Francis Hogle pointed out to me that one of the tougher problems with the lidar data while drafting is being careful not to put too much detail from the lidar base on the final map, as you can often see things in the lidar that are just too subtle for an orienteer to notice. I can make out 100 year old farm field boundaries under canopy that are just 15cm above the average terrain that are impossible to find when walking through the woods.
Anyways, a number of O maps have already been produced from Lidar - notably QOC's 2007 US Champs map last fall, and a map north of Baltimore that Ted Good and others have fieldchecked for an A-meet next spring. I know Mark Dominie is working with lidar bases in the NE these days. As soon as central and eastern PA are covered by the state, SVO and DVOA will be in basemap heaven. This will exacerbate the current shortage of good fieldcheckers in the US. We're going to see alot more lidar-derived maps from now on.
Regarding cactusmagnet's original question, I looked into the three file formats he listed. Two of them at least seem to be simple ascii text, so might be easy to manipulate. However that globalmapper demo might be a good place for him to start. It claims to be able to read at least one of his 3 formats. Looks like a pretty capable package, but I haven't used it myself. As jj and others pointed out though, most of the USGS DEM data is pretty poor no matter how you slice it. The 30m DEMs are way too low resolution. The 10m DEMs provide about the same resolution (same information content) as the printed USGS topos, so even though its easy to re-contour those at 5m intervals, you haven't gained any new info and they are pretty bad to begin with. I've converted 2-foot vector data into grid, made TINs and then re-contoured at 5m (with smoothing to overcome coarse jaggies). That works pretty well as long as you always keep the limitations of the original data in mind. You never get something for nothing. Changing the contour interval or making the paper USGS data digital doesn't improve the original content - just changes its form. Avoid the USGS data if you can. If its all you've got, go ahead but be very careful with it. Some might suggest a white-paper base would be better than using mis-information to start, but that does require some genuine fieldchecking skill (which I certainly don't have).

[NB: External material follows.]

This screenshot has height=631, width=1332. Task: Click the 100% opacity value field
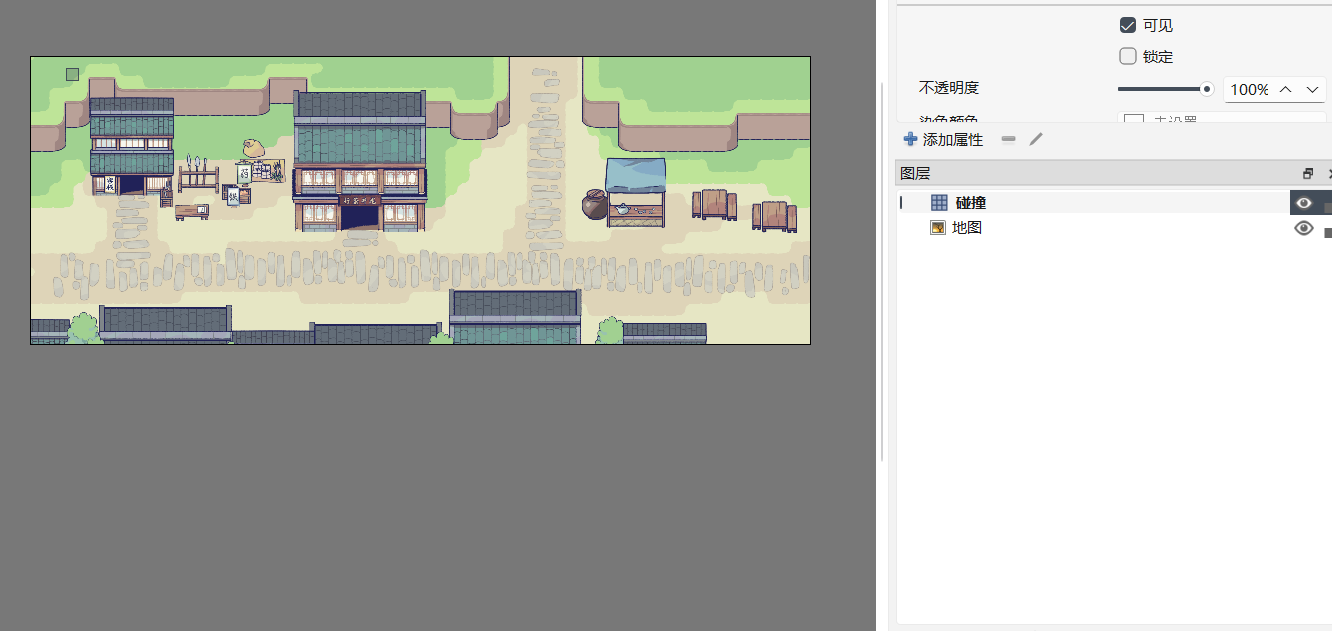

There are a number of free GIS tools out there. Notably the GDAL libraries in C or Python, but these do require some operator skill - even just to get an executable program the average user can run. I've been working on a set of simple lidar/gis tools for orienteers which Greg Lennon and James Scarborough have been helping with. These are written in a proprietary language called IDL but its possible to export compiled applications without requiring a license (i.e. its free). We've been testing the first basic tools distributed on mac OSX, windows, and linux. The idea here is not to produce a huge general-purpose GIS library, but to provide the basic tools an average club user would need to make an OCAD basemap from lidar data (and maybe read a few other useful vector formats like shapefiles - although OCAD9 can read shapefiles directly now I think). I'm easliy distracted by shiny objects though, and racing season is looming. Plus my apt is now surrounded by tens of km^2 of lidar basemap, which is very distracting. Greg has some other free contouring and display tools linked at
lidarbasemaps.org, some of which can write DXF for import into OCAD.